23. L’arrestation de M. Ljube Boskoski, chef du parti politique
d’opposition «Unis pour la Macédoine» (UM), le 6 juin 2011 (le lendemain
des élections législatives), en présence des médias qui ont pu filmer
l’arrestation, et la saisie de 100 000 euros en espèces ainsi que
d’une arme dans sa voiture ont suscité des questions. Le ministère
de l’Intérieur se renseignait sur M. Boskoski depuis plusieurs mois,
notamment pendant la période de campagne électorale. D’après l’UM,
l’arrestation a été motivée par la volonté du gouvernement de manifester
son pouvoir et de prendre une revanche politique, M. Boskoski s’étant
montré extrêmement critique envers le gouvernement. La condamnation
de M. Boskoski à sept ans de prison pour financement illégal de
la campagne électorale et abus de position a été confirmée en mai
2012 par la Cour d’appel, ce qui a pourtant fait naître des préoccupations
relatives à une justice sélective
. Dans l’intervalle,
M. Boskoski a été poursuivi parce qu’il avait assisté à l’assassinat
de Marjan Tuchevski et de Kiril Janev en 2001 dans un restaurant
de Skopje
.
4. Fonctionnement
des institutions démocratiques
4.1. Remarque préliminaire
24. La politisation de la vie publique a souvent été
mentionnée au cours de mes visites, y compris par des responsables,
bien que ces avis ne soient pas étayés par des données officielles.

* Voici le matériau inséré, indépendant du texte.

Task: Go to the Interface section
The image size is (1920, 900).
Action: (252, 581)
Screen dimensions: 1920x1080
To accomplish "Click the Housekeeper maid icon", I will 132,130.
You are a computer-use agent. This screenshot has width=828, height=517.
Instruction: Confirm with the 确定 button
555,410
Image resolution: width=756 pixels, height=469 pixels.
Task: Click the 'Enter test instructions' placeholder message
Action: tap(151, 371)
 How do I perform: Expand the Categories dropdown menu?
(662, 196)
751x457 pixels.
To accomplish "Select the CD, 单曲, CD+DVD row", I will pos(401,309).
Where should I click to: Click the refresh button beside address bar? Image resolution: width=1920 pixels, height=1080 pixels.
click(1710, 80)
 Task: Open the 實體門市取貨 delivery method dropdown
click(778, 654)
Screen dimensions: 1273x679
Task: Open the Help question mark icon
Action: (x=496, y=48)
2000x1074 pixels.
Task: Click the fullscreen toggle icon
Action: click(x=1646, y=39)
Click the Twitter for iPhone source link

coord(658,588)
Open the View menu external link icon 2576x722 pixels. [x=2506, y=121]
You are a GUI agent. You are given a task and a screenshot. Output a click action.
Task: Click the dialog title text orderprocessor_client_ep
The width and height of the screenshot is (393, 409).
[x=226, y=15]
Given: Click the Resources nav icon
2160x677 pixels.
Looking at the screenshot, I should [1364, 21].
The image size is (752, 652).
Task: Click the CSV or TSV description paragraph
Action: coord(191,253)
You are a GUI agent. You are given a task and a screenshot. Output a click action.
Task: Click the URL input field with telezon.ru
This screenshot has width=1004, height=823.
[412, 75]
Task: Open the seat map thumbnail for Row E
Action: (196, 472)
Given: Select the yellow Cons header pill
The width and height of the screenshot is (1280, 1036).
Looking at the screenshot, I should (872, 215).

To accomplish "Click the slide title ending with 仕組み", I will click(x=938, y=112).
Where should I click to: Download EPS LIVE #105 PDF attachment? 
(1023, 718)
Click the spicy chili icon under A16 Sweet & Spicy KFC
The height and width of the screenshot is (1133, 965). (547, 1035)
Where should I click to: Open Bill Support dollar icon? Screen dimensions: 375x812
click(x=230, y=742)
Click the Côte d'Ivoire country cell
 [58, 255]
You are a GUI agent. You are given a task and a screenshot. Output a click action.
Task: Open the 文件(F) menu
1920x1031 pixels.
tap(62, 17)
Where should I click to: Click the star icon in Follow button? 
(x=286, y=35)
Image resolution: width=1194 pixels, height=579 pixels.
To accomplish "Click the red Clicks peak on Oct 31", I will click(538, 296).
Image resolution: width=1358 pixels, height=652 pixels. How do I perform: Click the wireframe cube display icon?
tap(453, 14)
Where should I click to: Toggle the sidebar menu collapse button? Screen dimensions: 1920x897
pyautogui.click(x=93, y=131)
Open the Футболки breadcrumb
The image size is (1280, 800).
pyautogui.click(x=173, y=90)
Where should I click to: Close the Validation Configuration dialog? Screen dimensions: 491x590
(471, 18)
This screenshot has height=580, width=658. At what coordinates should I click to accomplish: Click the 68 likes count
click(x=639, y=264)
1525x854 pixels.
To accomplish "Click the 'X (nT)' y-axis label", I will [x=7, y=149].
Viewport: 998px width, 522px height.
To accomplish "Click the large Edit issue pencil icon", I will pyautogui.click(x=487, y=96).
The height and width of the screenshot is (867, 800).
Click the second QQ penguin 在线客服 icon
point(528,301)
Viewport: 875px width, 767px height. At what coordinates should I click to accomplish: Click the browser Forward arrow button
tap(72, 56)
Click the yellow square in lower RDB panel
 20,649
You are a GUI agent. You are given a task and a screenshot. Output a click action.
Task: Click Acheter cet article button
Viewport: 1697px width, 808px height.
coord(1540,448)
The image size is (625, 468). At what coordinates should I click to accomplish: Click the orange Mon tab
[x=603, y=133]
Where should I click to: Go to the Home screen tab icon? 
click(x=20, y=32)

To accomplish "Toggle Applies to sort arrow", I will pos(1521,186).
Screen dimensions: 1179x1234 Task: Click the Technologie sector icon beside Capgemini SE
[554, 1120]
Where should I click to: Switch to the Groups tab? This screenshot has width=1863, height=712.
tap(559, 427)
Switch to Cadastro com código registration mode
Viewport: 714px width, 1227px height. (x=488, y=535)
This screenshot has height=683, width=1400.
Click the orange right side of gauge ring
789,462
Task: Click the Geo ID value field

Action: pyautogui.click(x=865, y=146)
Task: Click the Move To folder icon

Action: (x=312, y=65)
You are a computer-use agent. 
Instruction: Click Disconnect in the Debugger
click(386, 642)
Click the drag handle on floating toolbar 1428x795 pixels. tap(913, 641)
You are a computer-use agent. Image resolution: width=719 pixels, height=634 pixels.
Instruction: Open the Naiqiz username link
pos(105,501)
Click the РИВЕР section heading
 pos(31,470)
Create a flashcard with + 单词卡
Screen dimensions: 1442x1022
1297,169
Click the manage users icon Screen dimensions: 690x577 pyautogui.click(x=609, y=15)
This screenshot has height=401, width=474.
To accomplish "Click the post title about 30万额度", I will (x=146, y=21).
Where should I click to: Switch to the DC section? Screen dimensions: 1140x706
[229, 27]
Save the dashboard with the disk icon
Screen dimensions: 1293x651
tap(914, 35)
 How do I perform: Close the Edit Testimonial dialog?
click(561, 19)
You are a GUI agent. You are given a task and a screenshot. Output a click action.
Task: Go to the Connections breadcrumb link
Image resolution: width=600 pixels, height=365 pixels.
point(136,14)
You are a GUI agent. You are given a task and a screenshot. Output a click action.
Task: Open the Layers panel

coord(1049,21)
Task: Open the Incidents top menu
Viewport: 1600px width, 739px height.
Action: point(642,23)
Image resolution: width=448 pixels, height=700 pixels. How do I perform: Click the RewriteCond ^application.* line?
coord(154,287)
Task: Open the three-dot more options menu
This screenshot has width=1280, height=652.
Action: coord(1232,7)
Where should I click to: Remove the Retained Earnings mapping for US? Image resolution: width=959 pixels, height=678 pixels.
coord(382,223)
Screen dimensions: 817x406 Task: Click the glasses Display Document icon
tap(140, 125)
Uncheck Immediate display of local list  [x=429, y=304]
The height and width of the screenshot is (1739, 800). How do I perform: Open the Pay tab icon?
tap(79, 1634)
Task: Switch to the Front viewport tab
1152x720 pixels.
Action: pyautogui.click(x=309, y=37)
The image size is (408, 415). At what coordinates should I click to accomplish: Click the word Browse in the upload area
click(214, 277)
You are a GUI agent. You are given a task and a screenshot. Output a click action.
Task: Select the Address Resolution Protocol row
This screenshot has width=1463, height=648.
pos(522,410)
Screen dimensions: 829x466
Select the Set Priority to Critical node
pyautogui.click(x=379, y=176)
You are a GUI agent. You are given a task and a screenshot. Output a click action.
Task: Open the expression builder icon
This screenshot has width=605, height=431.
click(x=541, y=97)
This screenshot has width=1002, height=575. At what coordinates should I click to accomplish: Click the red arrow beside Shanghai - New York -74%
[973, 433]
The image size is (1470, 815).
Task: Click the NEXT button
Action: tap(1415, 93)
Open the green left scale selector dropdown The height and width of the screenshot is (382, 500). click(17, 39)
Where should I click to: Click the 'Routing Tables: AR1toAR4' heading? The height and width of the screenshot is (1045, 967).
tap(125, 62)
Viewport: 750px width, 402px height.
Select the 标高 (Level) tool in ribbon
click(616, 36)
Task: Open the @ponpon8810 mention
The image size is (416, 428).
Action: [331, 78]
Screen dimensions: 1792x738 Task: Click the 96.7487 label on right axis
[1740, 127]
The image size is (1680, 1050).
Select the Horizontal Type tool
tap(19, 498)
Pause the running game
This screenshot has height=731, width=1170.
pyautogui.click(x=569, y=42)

L’appartenance à un parti semble conditionner l’obtention d’un emploi
(même dans le secteur privé) ou d’autres avantages. Cette situation
gêne le bon fonctionnement du pays et ne laisse pas d’autre choix
à ceux qui n’adhèrent pas à un parti que de quitter le pays. En
particulier, les jeunes ayant un niveau d’éducation supérieur renforcent
la fuite des cerveaux des Balkans vers l’étranger. C’est là, selon
moi, une tendance fort préoccupante dans un pays où 30 % de la population
vit dans la misère et où l’Etat emploie 25 % des salariés
.
25. A cet égard, je tiens à saluer l’action menée par diverses
institutions pour instaurer des systèmes de recrutement au mérite
et des mécanismes d’évaluation de la satisfaction des usagers des
services publics. J’ai été impressionné en particulier par les efforts
que le ministre de la Société de l’information et de l’Administration
déploie pour favoriser un tel système (ce qui, il l’a reconnu, va
à l’encontre du principe d’égalité de représentation, voir ci-dessous),
mais aussi la gouvernance électronique, l’évaluation du fonctionnement de
l’administration etc. Cependant, il faudra beaucoup de pédagogie
et un changement des mentalités pour faire en sorte que ces initiatives
ne soient pas ruinées par un système fondé sur l’appartenance aux
partis politiques.
4.2. Code électoral
26. Ainsi que cela m’a été annoncé au cours de mes visites
d’information, le parlement a adopté un nouveau Code électoral le
9 novembre 2012. Cependant, l’opposition a dénoncé le fait que cette
nouvelle version ne reprenne pas toutes les recommandations formulées
par le BIDDH/OSCE et la Commission de Venise et elle a annoncé qu’elle
présenterait une proposition de loi pour faire en sorte que les
recommandations restantes soient incorporées dans le nouveau Code
électoral. J’avais encouragé les autorités macédoniennes à solliciter à
nouveau l’avis de la Commission de Venise à propos du Code électoral
révisé et à veiller à ce que des questions telles que l’exactitude
des rôles électoraux, l’allocation de fonds aux médias pendant les
campagnes électorales ou la représentation des minorités au parlement
soient traitées dans le respect des normes du Conseil de l’Europe.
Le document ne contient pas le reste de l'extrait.